[[ Given records, beginning ]]

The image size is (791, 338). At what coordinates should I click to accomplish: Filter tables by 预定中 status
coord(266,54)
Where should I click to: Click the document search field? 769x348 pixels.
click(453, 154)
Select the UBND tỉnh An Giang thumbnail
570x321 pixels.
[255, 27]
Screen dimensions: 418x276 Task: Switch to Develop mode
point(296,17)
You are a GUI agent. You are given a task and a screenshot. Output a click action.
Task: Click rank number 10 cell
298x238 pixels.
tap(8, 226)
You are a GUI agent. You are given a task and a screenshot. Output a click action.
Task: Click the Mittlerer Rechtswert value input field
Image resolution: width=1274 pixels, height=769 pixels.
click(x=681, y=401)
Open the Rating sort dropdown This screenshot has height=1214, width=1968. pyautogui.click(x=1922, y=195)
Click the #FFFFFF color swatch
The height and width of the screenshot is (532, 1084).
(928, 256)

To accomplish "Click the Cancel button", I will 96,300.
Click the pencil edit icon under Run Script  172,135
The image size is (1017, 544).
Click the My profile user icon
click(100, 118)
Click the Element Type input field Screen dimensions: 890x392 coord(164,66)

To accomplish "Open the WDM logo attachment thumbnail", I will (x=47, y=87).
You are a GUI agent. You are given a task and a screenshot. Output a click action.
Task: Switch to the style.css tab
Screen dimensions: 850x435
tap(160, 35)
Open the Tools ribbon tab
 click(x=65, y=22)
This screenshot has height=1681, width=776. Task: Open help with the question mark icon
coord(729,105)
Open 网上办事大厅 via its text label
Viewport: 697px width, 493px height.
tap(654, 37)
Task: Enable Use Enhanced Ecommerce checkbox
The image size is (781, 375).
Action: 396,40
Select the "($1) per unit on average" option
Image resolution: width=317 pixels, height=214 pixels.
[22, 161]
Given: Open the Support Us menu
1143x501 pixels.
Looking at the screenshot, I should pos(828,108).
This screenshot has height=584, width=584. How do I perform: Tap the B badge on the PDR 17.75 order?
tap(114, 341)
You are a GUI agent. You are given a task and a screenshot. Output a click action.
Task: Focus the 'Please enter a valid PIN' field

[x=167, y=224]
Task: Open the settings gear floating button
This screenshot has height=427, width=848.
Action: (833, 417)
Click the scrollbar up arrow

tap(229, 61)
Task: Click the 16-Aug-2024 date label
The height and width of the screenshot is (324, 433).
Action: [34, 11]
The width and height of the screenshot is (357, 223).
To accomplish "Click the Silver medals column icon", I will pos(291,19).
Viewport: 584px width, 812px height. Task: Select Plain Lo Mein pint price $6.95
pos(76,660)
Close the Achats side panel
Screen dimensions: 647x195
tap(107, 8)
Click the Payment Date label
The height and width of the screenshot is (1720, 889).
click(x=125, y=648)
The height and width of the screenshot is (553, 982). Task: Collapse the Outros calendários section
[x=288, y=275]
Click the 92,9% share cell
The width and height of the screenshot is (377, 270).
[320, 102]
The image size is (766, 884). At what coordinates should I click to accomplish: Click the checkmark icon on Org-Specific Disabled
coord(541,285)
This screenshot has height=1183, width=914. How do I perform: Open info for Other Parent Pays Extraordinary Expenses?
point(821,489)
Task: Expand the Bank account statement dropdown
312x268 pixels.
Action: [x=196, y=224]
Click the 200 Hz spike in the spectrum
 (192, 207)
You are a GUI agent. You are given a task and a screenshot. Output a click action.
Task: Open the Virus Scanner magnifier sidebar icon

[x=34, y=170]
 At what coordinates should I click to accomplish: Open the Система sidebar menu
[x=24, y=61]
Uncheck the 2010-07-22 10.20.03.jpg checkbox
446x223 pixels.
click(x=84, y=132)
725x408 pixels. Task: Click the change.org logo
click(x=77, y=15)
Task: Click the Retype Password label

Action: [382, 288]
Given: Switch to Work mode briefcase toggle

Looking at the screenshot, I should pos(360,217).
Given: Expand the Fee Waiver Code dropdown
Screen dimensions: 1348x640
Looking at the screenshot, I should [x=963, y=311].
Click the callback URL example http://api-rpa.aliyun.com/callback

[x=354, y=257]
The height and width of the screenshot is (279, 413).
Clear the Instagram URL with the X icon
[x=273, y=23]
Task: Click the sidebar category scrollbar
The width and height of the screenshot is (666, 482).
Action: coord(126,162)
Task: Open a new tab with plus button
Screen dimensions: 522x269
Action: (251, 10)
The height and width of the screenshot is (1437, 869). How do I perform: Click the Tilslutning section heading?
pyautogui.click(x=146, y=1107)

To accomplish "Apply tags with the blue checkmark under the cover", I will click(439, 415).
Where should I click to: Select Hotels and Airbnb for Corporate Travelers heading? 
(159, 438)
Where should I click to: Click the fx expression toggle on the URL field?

[[ Given records, end ]]

# Exercise:
Repeat the data exactly. Omit nothing.

# Written solution:
The image size is (791, 338). At what coordinates should I click to accomplish: Filter tables by 预定中 status
coord(266,54)
Where should I click to: Click the document search field? 769x348 pixels.
click(453, 154)
Select the UBND tỉnh An Giang thumbnail
570x321 pixels.
[255, 27]
Screen dimensions: 418x276 Task: Switch to Develop mode
point(296,17)
You are a GUI agent. You are given a task and a screenshot. Output a click action.
Task: Click rank number 10 cell
298x238 pixels.
tap(8, 226)
You are a GUI agent. You are given a task and a screenshot. Output a click action.
Task: Click the Mittlerer Rechtswert value input field
Image resolution: width=1274 pixels, height=769 pixels.
click(x=681, y=401)
Open the Rating sort dropdown This screenshot has height=1214, width=1968. pyautogui.click(x=1922, y=195)
Click the #FFFFFF color swatch
The height and width of the screenshot is (532, 1084).
(928, 256)

To accomplish "Click the Cancel button", I will 96,300.
Click the pencil edit icon under Run Script  172,135
The image size is (1017, 544).
Click the My profile user icon
click(100, 118)
Click the Element Type input field Screen dimensions: 890x392 coord(164,66)

To accomplish "Open the WDM logo attachment thumbnail", I will (x=47, y=87).
You are a GUI agent. You are given a task and a screenshot. Output a click action.
Task: Switch to the style.css tab
Screen dimensions: 850x435
tap(160, 35)
Open the Tools ribbon tab
 click(x=65, y=22)
This screenshot has height=1681, width=776. Task: Open help with the question mark icon
coord(729,105)
Open 网上办事大厅 via its text label
Viewport: 697px width, 493px height.
tap(654, 37)
Task: Enable Use Enhanced Ecommerce checkbox
The image size is (781, 375).
Action: 396,40
Select the "($1) per unit on average" option
Image resolution: width=317 pixels, height=214 pixels.
[22, 161]
Given: Open the Support Us menu
1143x501 pixels.
Looking at the screenshot, I should pos(828,108).
This screenshot has height=584, width=584. How do I perform: Tap the B badge on the PDR 17.75 order?
tap(114, 341)
You are a GUI agent. You are given a task and a screenshot. Output a click action.
Task: Focus the 'Please enter a valid PIN' field

[x=167, y=224]
Task: Open the settings gear floating button
This screenshot has height=427, width=848.
Action: (833, 417)
Click the scrollbar up arrow

tap(229, 61)
Task: Click the 16-Aug-2024 date label
The height and width of the screenshot is (324, 433).
Action: [34, 11]
The width and height of the screenshot is (357, 223).
To accomplish "Click the Silver medals column icon", I will pos(291,19).
Viewport: 584px width, 812px height. Task: Select Plain Lo Mein pint price $6.95
pos(76,660)
Close the Achats side panel
Screen dimensions: 647x195
tap(107, 8)
Click the Payment Date label
The height and width of the screenshot is (1720, 889).
click(x=125, y=648)
The height and width of the screenshot is (553, 982). Task: Collapse the Outros calendários section
[x=288, y=275]
Click the 92,9% share cell
The width and height of the screenshot is (377, 270).
[320, 102]
The image size is (766, 884). At what coordinates should I click to accomplish: Click the checkmark icon on Org-Specific Disabled
coord(541,285)
This screenshot has height=1183, width=914. How do I perform: Open info for Other Parent Pays Extraordinary Expenses?
point(821,489)
Task: Expand the Bank account statement dropdown
312x268 pixels.
Action: [x=196, y=224]
Click the 200 Hz spike in the spectrum
 (192, 207)
You are a GUI agent. You are given a task and a screenshot. Output a click action.
Task: Open the Virus Scanner magnifier sidebar icon

[x=34, y=170]
 At what coordinates should I click to accomplish: Open the Система sidebar menu
[x=24, y=61]
Uncheck the 2010-07-22 10.20.03.jpg checkbox
446x223 pixels.
click(x=84, y=132)
725x408 pixels. Task: Click the change.org logo
click(x=77, y=15)
Task: Click the Retype Password label

Action: [382, 288]
Given: Switch to Work mode briefcase toggle

Looking at the screenshot, I should pos(360,217).
Given: Expand the Fee Waiver Code dropdown
Screen dimensions: 1348x640
Looking at the screenshot, I should [x=963, y=311].
Click the callback URL example http://api-rpa.aliyun.com/callback

[x=354, y=257]
The height and width of the screenshot is (279, 413).
Clear the Instagram URL with the X icon
[x=273, y=23]
Task: Click the sidebar category scrollbar
The width and height of the screenshot is (666, 482).
Action: coord(126,162)
Task: Open a new tab with plus button
Screen dimensions: 522x269
Action: (251, 10)
The height and width of the screenshot is (1437, 869). How do I perform: Click the Tilslutning section heading?
pyautogui.click(x=146, y=1107)

To accomplish "Apply tags with the blue checkmark under the cover", I will click(439, 415).
Where should I click to: Select Hotels and Airbnb for Corporate Travelers heading? 
(159, 438)
Where should I click to: Click the fx expression toggle on the URL field?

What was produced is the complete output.